**Supplied entries**
▬▬▬▬▬▬
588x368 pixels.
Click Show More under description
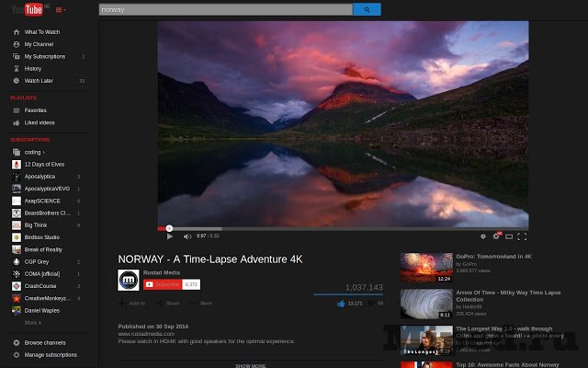tap(250, 365)
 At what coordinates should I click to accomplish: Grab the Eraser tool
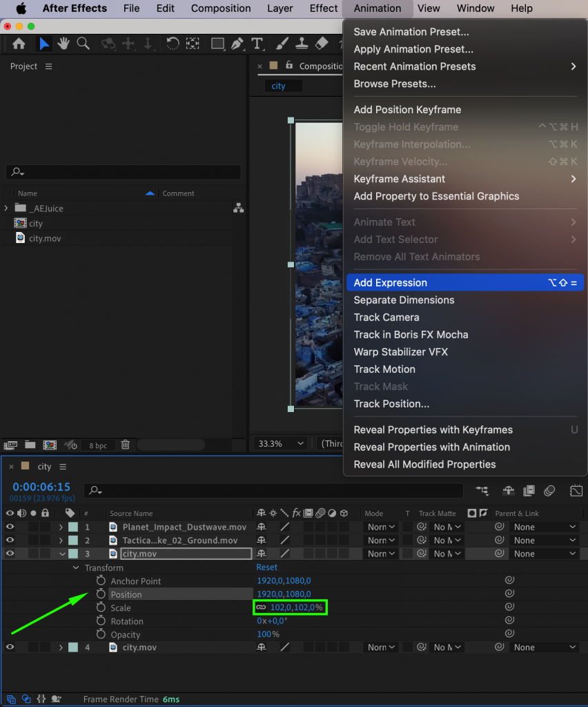(x=322, y=43)
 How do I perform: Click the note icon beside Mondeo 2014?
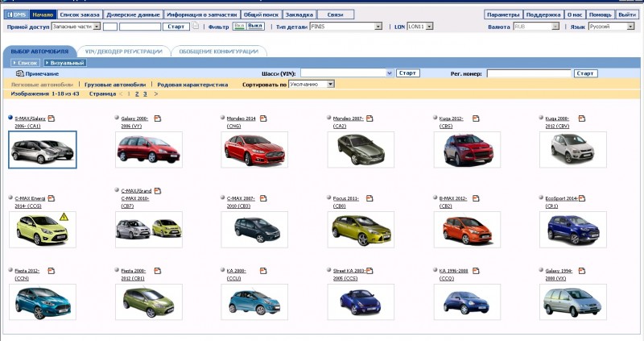coord(264,119)
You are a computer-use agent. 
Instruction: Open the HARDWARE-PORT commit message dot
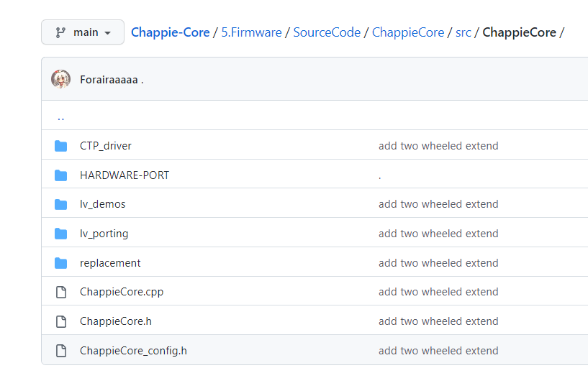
▬▬▬▬▬▬
**Problem requirements**
Each line from the first line of the listing above through the line containing "You are a computer-use agent." is to be written out exactly, and the pictures are to be left out.

**Solution to this exercise**
588x368 pixels.
Click Show More under description
tap(250, 365)
 At what coordinates should I click to accomplish: Grab the Eraser tool
(x=322, y=43)
 How do I perform: Click the note icon beside Mondeo 2014?
coord(264,119)
You are a computer-use agent. 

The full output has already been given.